● What the task requires:
Please continue the passage below about slowing immigration and the roofing labor shortage, starting after its final sentence.

Although 350,000 undocumented immigrants entered the U.S. annually during the mid-2000s, the rate has slowed to about 100,000 per year since 2009. There are many reasons for the declining immigration numbers, such as Mexican states running campaigns to discourage Mexican youth from making the dangerous trek into the U.S. and smugglers demanding higher prices to deliver people across the border. In addition, the U.S. has taken measures to ensure the border with Mexico is more secure than ever.

Braddy's workforce is composed of mainly Latinos, a majority of whom are from Mexico. His human resources office collects identification and Social Security numbers from every person hired. In an attempt to recruit more workers, Braddy raised wages twice in 2016, putting most of his workers above $20 per hour, and asked his employees to reach out to family or friends who may have roofing experience. But, as King of Texas Roofing Foreman Adrian Herrera explained: "Everyone here already has a job, and few people are arriving from Mexico."

● Stored data:
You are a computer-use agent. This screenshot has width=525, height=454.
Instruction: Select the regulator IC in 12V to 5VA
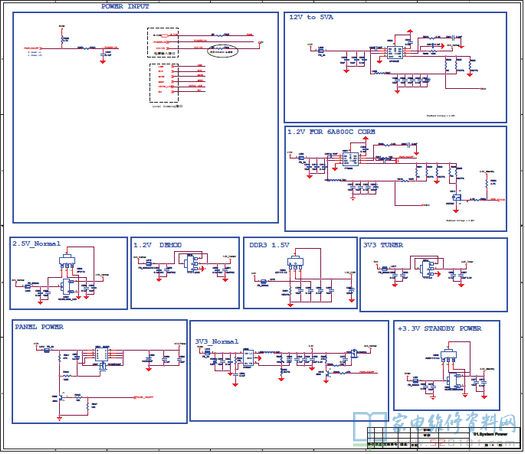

● Answer to this exercise:
To combat the labor shortage, Braddy supports "some sort of work-visa program to give immigrants a means to work legally and come out of the shadows." He believes such a program would help the economy by increasing the amount of work companies that are currently experiencing labor shortages can complete.

But it remains to be seen whether President-elect Donald Trump will support any type of guest-worker program once he takes office. On the campaign trail, Trump said he would deport illegal immigrants and build a wall to prevent new ones from entering the U.S. He recently softened his stance, saying he would initially focus on removing undocumented criminals. However, Trump's 10-point immigration plan currently does not reference a guest-worker program.

In the meantime, Braddy and other employers stand ready to hire anyone qualified to fill their companies' empty positions—Braddy would hire 60 roofing professionals right now if he could.

"Without Mexican labor our industry is at a standstill," Braddy said. "It's the worst I have seen in my career."

"Employers' Lament: Too Few Immigrants" can be viewed on The Wall Street Journal's website at www.wsj.com/articles/small-businesses-lament-there-are-too-few-mexicans-in-u-s-not-too-many-1480005020.

ICC supports efforts to develop Gulf Building Code

The International Code Council (ICC) has signed a historic agreement supporting the efforts of The Standardization Organization for the Cooperation Council for the Arab States of the Gulf (GSO) to develop a unified Gulf Building Code (GBC) for the region.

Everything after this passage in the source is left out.